Thank you in advance,
Renee
 
A

Allen Browne

In a standard form and subform, the subform will not inherit the ID of the
main form until you start entering something. What is triggering this? Are
you assigning a value to the new record row of the subform programmatically?
Entering a value? ...?

If the subform is based on a query that has multiple tables, there is a
problem where Access fires off a message saying it cannot save the record
before you have finished filling it in. The message is something about not
being able to assign a value. The cause of the problem is that the other
table (not the one where you are actually trying to write this record) has a
Default Value assigned. Access wrongly tries to assign the Default Value to
the other table, and so gets itself in a knot because it should not be
trying to create a record in the other table. The solution is to remove the
Default Value from all fields in the other table, and remove the Default
Value from any controls on the subform that are bound to fields from the
other table.
 
G

Guest

Thank you for your response, however there are no default values assigned to
the tables or forms. The main form selects the employee. The main and
subforms are linked on the EmpID.

On the subform's current event, if there are no current matching records I
have it set to start a new record:

Private Sub Form_Current()

Dim varWeek As Variant

If Not IsNull(Me.Parent.EmpID) Then
If Me.NewRecord = True Then
varWeek = DMax("[Week#]", "[tblTraining]", "[EmpID] = '" &
Me.Parent.EmpID & "'")
Me.EmpID = Forms![frmUpdateTraining]!EmpID
Me.[Week#] = Nz(varWeek, 0) + 1
End If
End If
End Sub

On the before update event of the sub-form:
If Not IsNull(Me.EmpID) _
And Not IsNull(Me.[Week#]) Then
If IsNull(Me.Tot_Sales) Then
MsgBox "Enter the total sales.", vbOKOnly
Cancel = True
Else
If IsNull(Me.Day1) Then
MsgBox "Enter the totals for Day 1.", vbOKOnly
Cancel = True
End If
End If
End If

The validation from the Before Update event fired as soon as the new record
is started from the On Current event. So I moved the validation from the
before update event to the close command button. However, that also removes
the validation from the default navigation buttons.

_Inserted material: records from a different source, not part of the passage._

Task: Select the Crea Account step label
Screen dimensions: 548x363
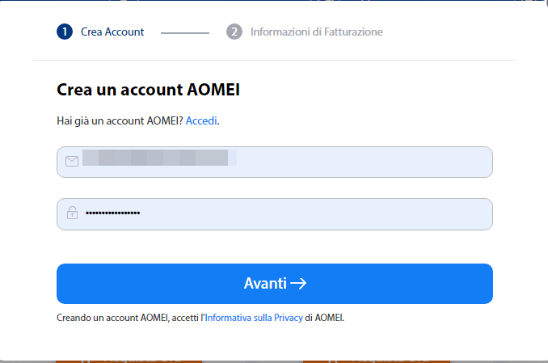Action: (x=112, y=32)
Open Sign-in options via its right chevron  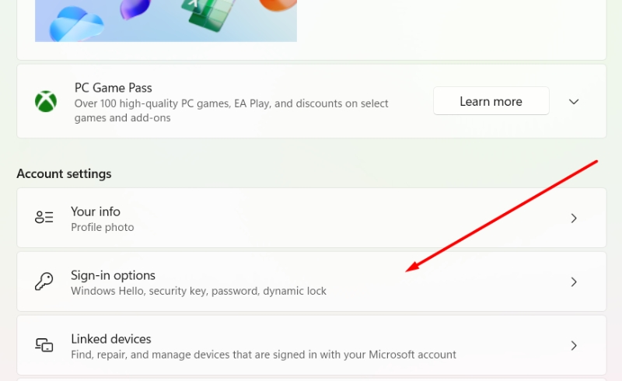point(574,281)
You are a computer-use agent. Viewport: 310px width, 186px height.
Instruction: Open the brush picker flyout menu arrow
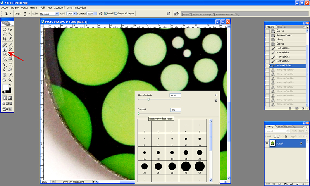click(x=216, y=95)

Is there a way to add the validation to the default navigation buttons? Or,
a way to re-create the "1 of 3" feature from the default navigation buttons
(then I can disable the default and create command buttons)?
 
A

Allen Browne

Instead of assigning the values for the new record in Form_Current, how
about using Form_BeforeInsert? This should avoid creating the new record
unnecessarily (i.e. just because the user moved there, even if they don't
want it.)

If the EmpID is named in the subform control's
LinkMasterFields/LinkChildFields, you don't need to perform that assignment:
Access will do that automatically.

Are you sure the code in the BeforeUpdate event is in the event of the form,
not the control, i.e. Form_BeforeUpdate, not EmpID_BeforeUpdate?

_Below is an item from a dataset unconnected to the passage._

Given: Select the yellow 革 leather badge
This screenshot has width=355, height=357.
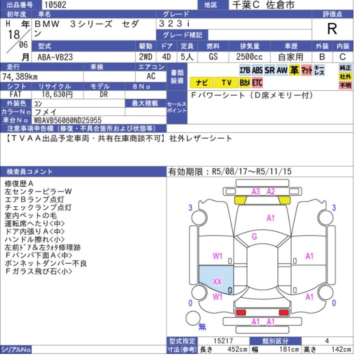Looking at the screenshot, I should click(x=294, y=70).
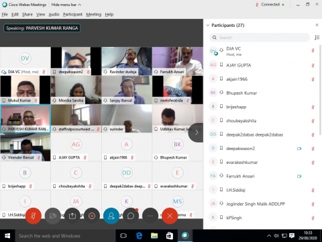Toggle the video camera button

coord(53,216)
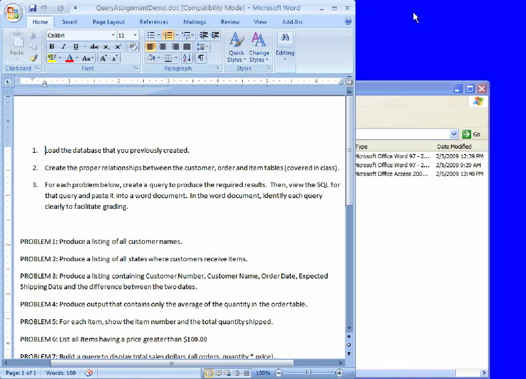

Form_BeforeUpdate is fired by the nav buttons if any changes have been made,
because Access fires that event before it saves the record, which it has to
do before it can move to another.

--
Allen Browne - Microsoft MVP. Perth, Western Australia.

Reply to group, rather than allenbrowne at mvps dot org.

Renee said:
Thank you for your response, however there are no default values assigned
to
the tables or forms. The main form selects the employee. The main and
subforms are linked on the EmpID.

On the subform's current event, if there are no current matching records I
have it set to start a new record:

Private Sub Form_Current()

Dim varWeek As Variant

If Not IsNull(Me.Parent.EmpID) Then
If Me.NewRecord = True Then
varWeek = DMax("[Week#]", "[tblTraining]", "[EmpID] = '" &
Me.Parent.EmpID & "'")
Me.EmpID = Forms![frmUpdateTraining]!EmpID
Me.[Week#] = Nz(varWeek, 0) + 1
End If
End If
End Sub

On the before update event of the sub-form:
If Not IsNull(Me.EmpID) _
And Not IsNull(Me.[Week#]) Then
If IsNull(Me.Tot_Sales) Then
MsgBox "Enter the total sales.", vbOKOnly
Cancel = True
Else
If IsNull(Me.Day1) Then
MsgBox "Enter the totals for Day 1.", vbOKOnly
Cancel = True
End If
End If
End If

The validation from the Before Update event fired as soon as the new
record
is started from the On Current event. So I moved the validation from the
before update event to the close command button. However, that also
removes
the validation from the default navigation buttons.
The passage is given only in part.